■ EXERCISE DETAILS ■
When you reach the line with "[お問い合わせ] (1322, 40)" in the data below, begin printing lines exactly, and stop once the line with "新しい記事 (937, 574)" has been printed.

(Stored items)
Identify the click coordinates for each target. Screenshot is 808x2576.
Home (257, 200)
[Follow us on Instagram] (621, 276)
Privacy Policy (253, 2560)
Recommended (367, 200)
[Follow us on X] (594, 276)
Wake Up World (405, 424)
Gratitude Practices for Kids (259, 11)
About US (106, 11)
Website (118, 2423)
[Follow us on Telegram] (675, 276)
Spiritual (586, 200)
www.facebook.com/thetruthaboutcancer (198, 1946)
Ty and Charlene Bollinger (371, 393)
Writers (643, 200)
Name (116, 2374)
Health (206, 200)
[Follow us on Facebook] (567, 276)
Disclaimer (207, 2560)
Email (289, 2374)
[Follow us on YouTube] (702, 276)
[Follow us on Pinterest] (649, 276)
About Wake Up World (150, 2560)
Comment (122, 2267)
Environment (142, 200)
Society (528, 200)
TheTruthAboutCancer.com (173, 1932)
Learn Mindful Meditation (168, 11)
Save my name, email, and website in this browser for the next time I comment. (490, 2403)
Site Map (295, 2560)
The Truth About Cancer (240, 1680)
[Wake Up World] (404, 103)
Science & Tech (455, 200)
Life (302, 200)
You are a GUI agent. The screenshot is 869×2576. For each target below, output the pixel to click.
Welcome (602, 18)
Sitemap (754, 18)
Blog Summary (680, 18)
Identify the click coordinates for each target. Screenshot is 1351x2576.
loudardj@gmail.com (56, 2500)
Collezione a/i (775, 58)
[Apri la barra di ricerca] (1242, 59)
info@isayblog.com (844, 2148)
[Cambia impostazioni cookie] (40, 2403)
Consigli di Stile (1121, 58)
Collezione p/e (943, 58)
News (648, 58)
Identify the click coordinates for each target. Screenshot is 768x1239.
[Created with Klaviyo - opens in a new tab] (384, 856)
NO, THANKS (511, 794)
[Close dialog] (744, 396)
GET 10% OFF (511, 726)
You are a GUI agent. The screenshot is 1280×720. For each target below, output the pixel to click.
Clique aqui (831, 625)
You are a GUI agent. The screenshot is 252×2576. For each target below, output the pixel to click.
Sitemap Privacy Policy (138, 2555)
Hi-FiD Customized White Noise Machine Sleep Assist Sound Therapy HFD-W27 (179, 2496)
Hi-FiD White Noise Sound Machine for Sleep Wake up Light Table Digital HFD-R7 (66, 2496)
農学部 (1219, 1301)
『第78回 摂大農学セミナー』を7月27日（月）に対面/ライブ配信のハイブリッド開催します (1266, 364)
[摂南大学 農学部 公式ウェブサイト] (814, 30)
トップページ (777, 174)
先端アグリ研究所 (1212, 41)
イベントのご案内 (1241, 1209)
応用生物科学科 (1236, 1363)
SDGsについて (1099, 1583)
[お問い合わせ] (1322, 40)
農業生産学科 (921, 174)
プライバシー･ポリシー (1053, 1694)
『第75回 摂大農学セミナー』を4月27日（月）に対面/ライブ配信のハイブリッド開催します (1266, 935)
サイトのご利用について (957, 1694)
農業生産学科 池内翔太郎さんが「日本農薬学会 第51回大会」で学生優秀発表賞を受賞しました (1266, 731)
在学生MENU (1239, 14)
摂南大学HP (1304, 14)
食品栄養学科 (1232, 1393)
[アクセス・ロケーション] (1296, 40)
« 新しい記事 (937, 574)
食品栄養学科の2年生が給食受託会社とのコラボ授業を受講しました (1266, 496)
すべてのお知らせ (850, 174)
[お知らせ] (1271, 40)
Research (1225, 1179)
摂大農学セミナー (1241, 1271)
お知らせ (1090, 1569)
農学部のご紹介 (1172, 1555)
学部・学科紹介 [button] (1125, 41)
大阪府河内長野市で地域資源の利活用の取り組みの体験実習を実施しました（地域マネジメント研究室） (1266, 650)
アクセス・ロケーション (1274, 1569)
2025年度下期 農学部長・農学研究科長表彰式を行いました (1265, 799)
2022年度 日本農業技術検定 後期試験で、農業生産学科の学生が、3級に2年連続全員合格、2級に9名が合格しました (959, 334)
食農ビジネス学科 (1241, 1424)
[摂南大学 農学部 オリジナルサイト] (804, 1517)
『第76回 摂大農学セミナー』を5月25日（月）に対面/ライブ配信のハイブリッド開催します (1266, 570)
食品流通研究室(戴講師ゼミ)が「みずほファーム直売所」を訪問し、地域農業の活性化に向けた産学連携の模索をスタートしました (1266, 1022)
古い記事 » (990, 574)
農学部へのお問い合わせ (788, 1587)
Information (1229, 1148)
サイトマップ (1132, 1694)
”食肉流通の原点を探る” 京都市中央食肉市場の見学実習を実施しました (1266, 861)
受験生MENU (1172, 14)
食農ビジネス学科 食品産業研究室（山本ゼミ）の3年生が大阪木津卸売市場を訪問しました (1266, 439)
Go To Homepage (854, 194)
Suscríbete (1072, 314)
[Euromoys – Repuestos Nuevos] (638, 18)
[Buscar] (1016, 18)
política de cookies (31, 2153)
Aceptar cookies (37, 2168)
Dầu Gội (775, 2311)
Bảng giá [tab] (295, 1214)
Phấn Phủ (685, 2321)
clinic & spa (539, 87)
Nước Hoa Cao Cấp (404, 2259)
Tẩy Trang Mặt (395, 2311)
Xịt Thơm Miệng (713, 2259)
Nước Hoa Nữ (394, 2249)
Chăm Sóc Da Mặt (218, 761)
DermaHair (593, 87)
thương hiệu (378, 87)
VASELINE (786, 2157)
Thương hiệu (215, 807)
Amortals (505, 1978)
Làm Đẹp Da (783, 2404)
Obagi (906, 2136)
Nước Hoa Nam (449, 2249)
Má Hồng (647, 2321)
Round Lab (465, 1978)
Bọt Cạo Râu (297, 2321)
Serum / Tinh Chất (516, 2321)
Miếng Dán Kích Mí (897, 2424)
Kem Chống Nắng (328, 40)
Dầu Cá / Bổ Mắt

■ ANSWER BOX ■
[お問い合わせ] (1322, 40)
農業生産学科 (921, 174)
プライバシー･ポリシー (1053, 1694)
『第75回 摂大農学セミナー』を4月27日（月）に対面/ライブ配信のハイブリッド開催します (1266, 935)
サイトのご利用について (957, 1694)
農業生産学科 池内翔太郎さんが「日本農薬学会 第51回大会」で学生優秀発表賞を受賞しました (1266, 731)
在学生MENU (1239, 14)
摂南大学HP (1304, 14)
食品栄養学科 (1232, 1393)
[アクセス・ロケーション] (1296, 40)
« 新しい記事 (937, 574)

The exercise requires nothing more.